(Saved data entries)

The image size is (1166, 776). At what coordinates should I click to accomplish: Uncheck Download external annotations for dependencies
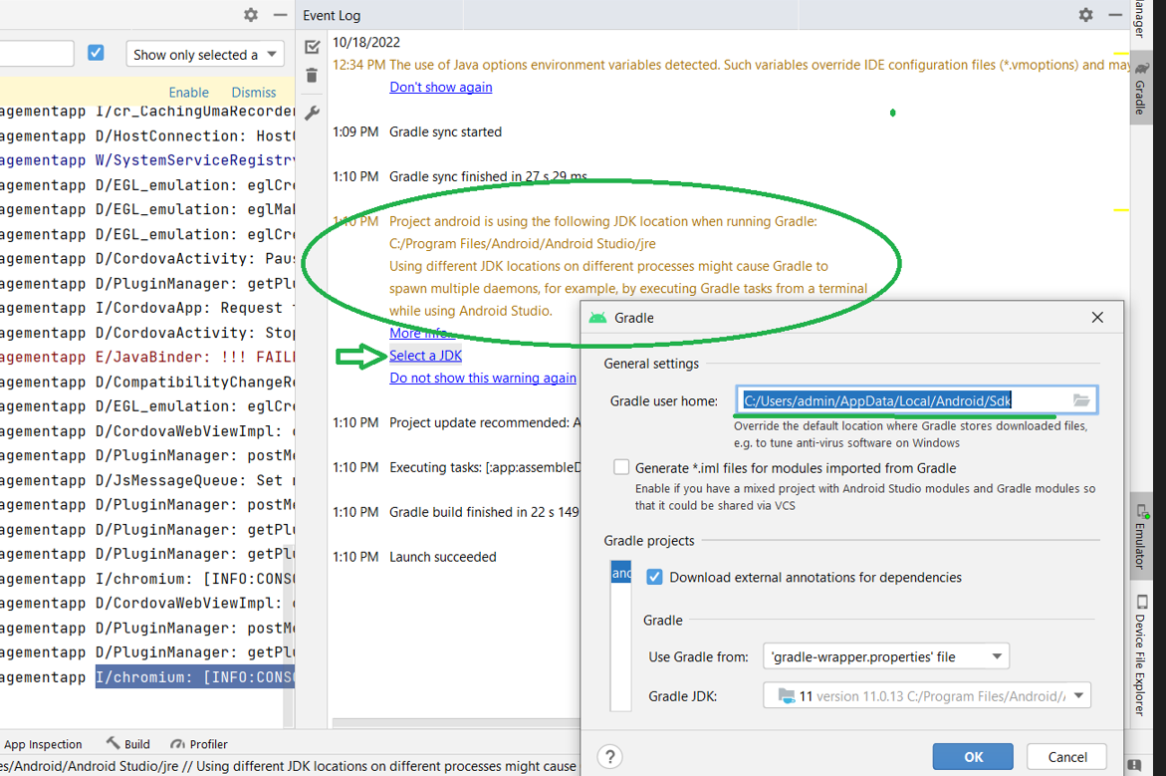click(653, 577)
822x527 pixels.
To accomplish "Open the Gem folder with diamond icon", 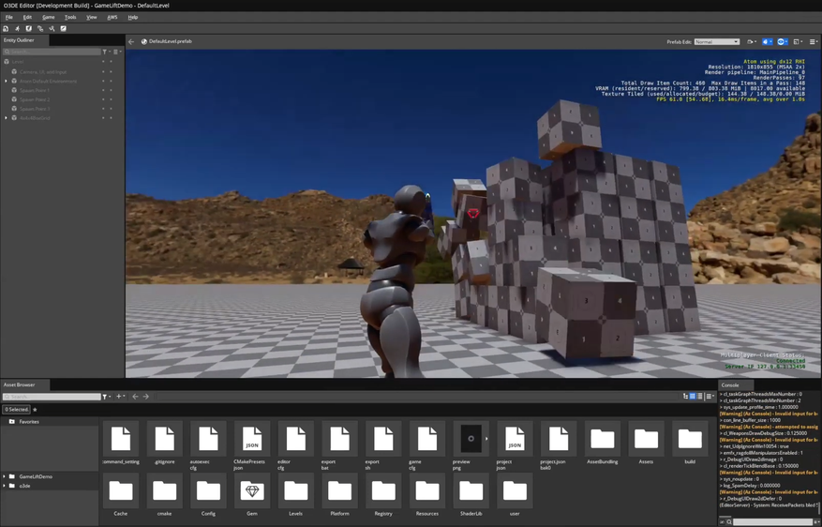I will pyautogui.click(x=252, y=492).
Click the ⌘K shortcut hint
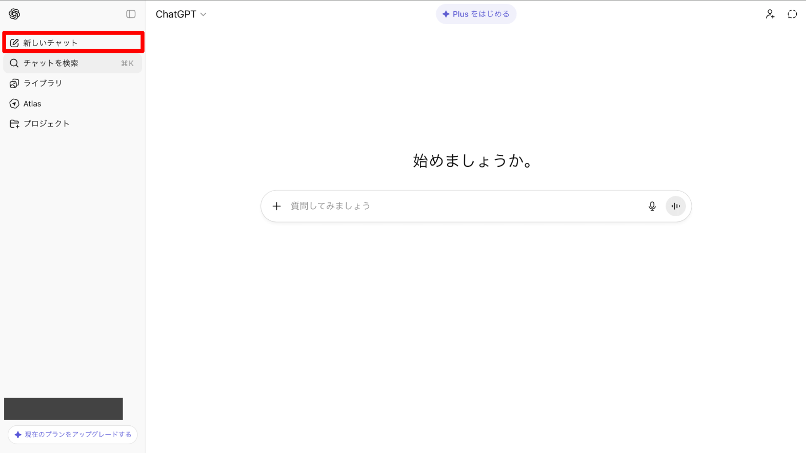 tap(127, 64)
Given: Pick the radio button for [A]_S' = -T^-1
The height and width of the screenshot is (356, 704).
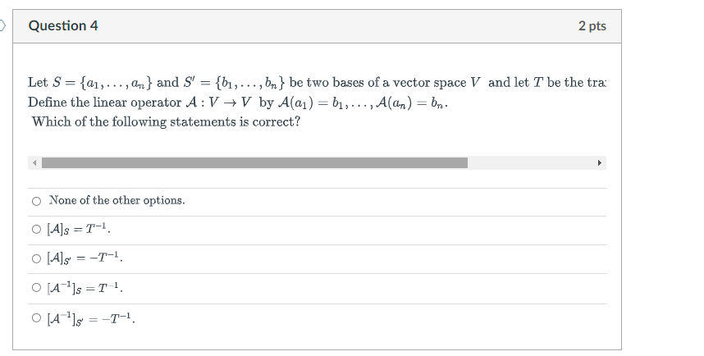Looking at the screenshot, I should 36,258.
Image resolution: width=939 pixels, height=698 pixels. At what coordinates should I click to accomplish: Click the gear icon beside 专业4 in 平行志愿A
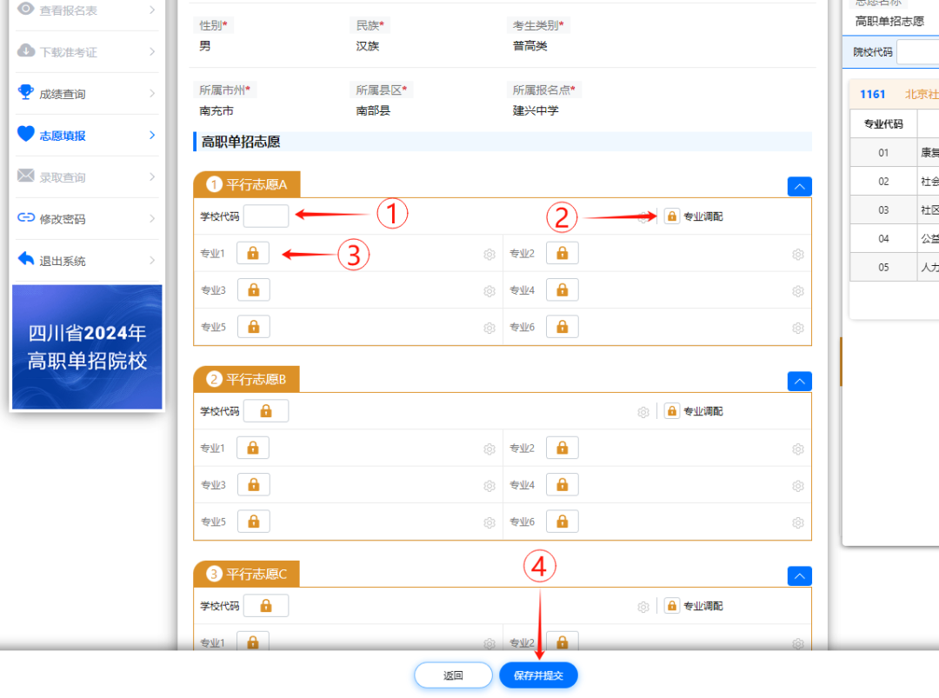click(797, 292)
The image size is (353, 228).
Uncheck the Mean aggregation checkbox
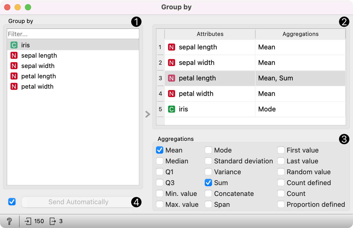tap(160, 150)
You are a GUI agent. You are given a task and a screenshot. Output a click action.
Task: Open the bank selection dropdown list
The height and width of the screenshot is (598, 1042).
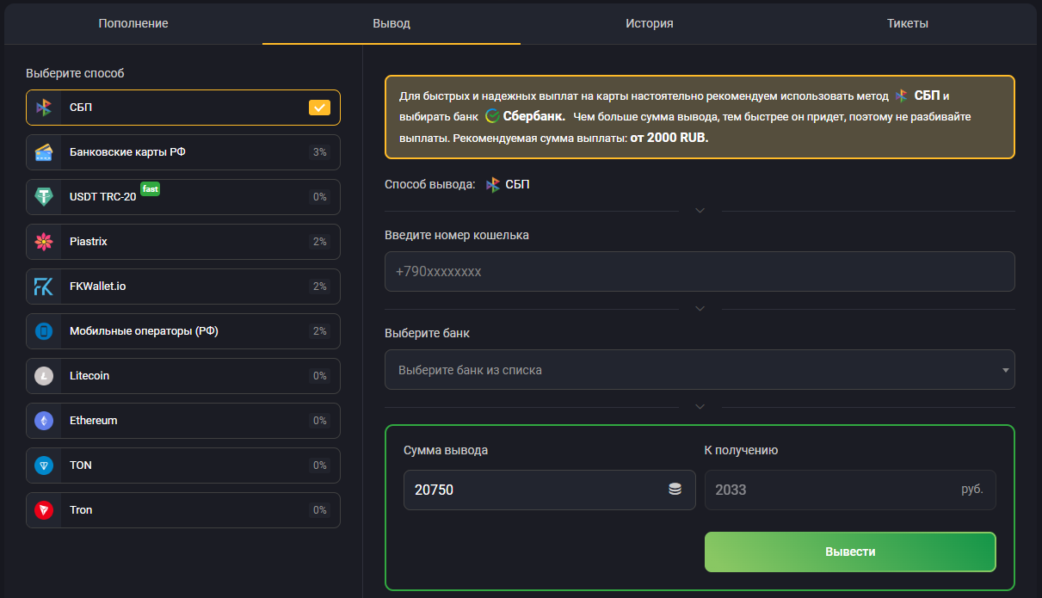pos(699,370)
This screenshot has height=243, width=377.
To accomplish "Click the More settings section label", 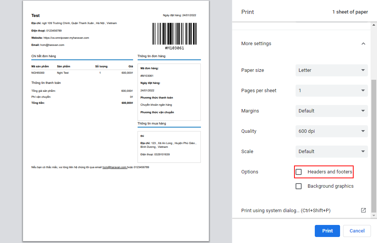I will click(x=256, y=44).
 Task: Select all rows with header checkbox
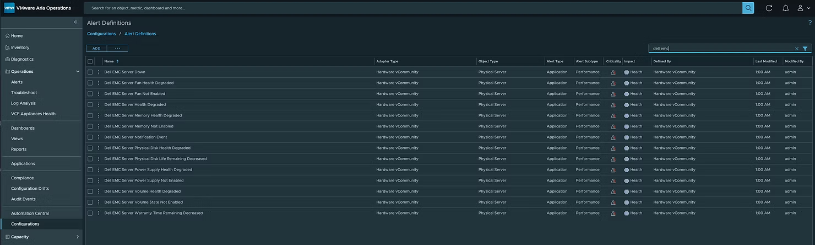click(90, 61)
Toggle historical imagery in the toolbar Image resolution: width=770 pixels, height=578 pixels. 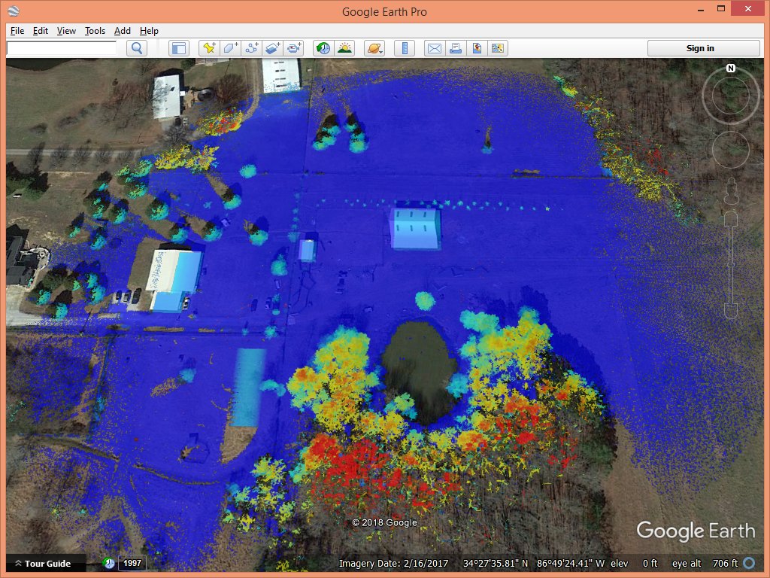click(x=323, y=48)
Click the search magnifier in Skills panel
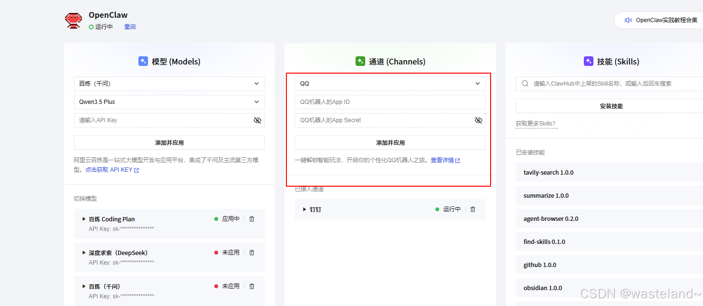This screenshot has height=306, width=703. point(525,83)
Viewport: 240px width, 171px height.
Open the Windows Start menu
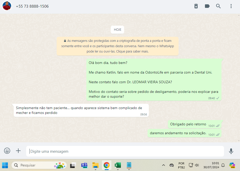[5, 165]

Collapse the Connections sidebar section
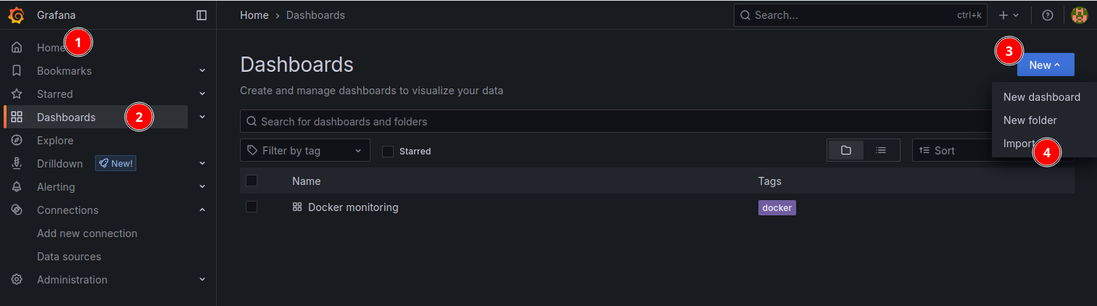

[Activity]
Write out exactly the lines that run from the one containing "Click the search magnifier in Skills panel" to the last line of the entries above, both ends kept, pictures left out.

[Written solution]
Click the search magnifier in Skills panel
This screenshot has height=306, width=703. point(525,83)
Viewport: 240px width, 171px height.
Open the Windows Start menu
[5, 165]

Collapse the Connections sidebar section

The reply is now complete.